**RECORDS TO PROCESS**
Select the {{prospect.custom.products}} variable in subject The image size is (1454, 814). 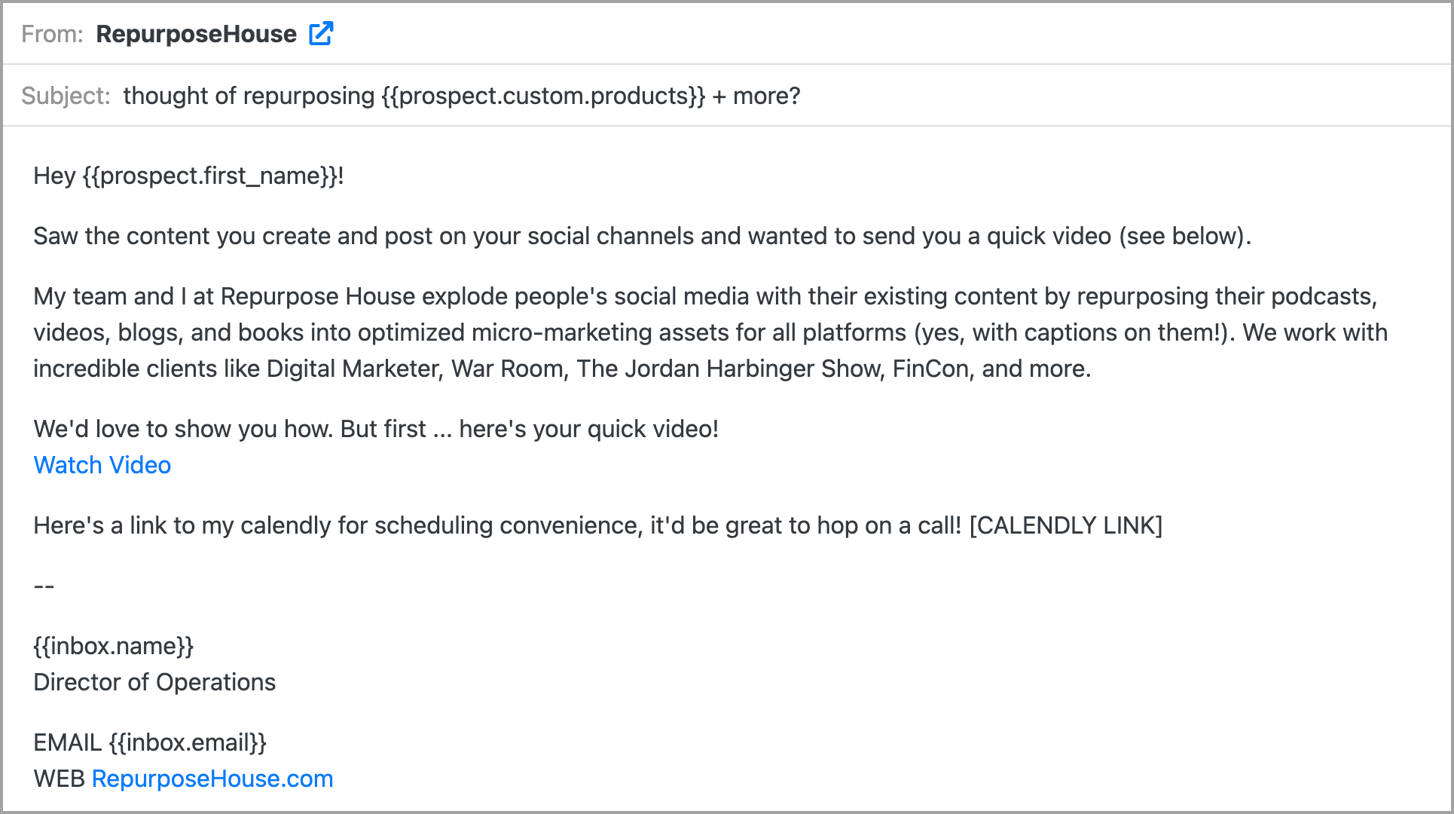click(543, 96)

==

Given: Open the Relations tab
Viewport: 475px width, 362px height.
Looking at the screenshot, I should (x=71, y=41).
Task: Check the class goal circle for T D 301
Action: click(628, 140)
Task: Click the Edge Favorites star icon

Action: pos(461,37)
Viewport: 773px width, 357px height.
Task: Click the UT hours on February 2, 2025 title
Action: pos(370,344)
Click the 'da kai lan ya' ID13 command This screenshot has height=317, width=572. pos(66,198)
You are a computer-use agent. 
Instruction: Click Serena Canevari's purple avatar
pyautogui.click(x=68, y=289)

**STATED TASK**
Return the lines from the line containing "Given: Open the Relations tab" up to and including the line containing "pyautogui.click(x=68, y=289)", reproduced verbatim.

**FULL OUTPUT**
Given: Open the Relations tab
Viewport: 475px width, 362px height.
Looking at the screenshot, I should (x=71, y=41).
Task: Check the class goal circle for T D 301
Action: click(628, 140)
Task: Click the Edge Favorites star icon

Action: pos(461,37)
Viewport: 773px width, 357px height.
Task: Click the UT hours on February 2, 2025 title
Action: pos(370,344)
Click the 'da kai lan ya' ID13 command This screenshot has height=317, width=572. pos(66,198)
You are a computer-use agent. 
Instruction: Click Serena Canevari's purple avatar
pyautogui.click(x=68, y=289)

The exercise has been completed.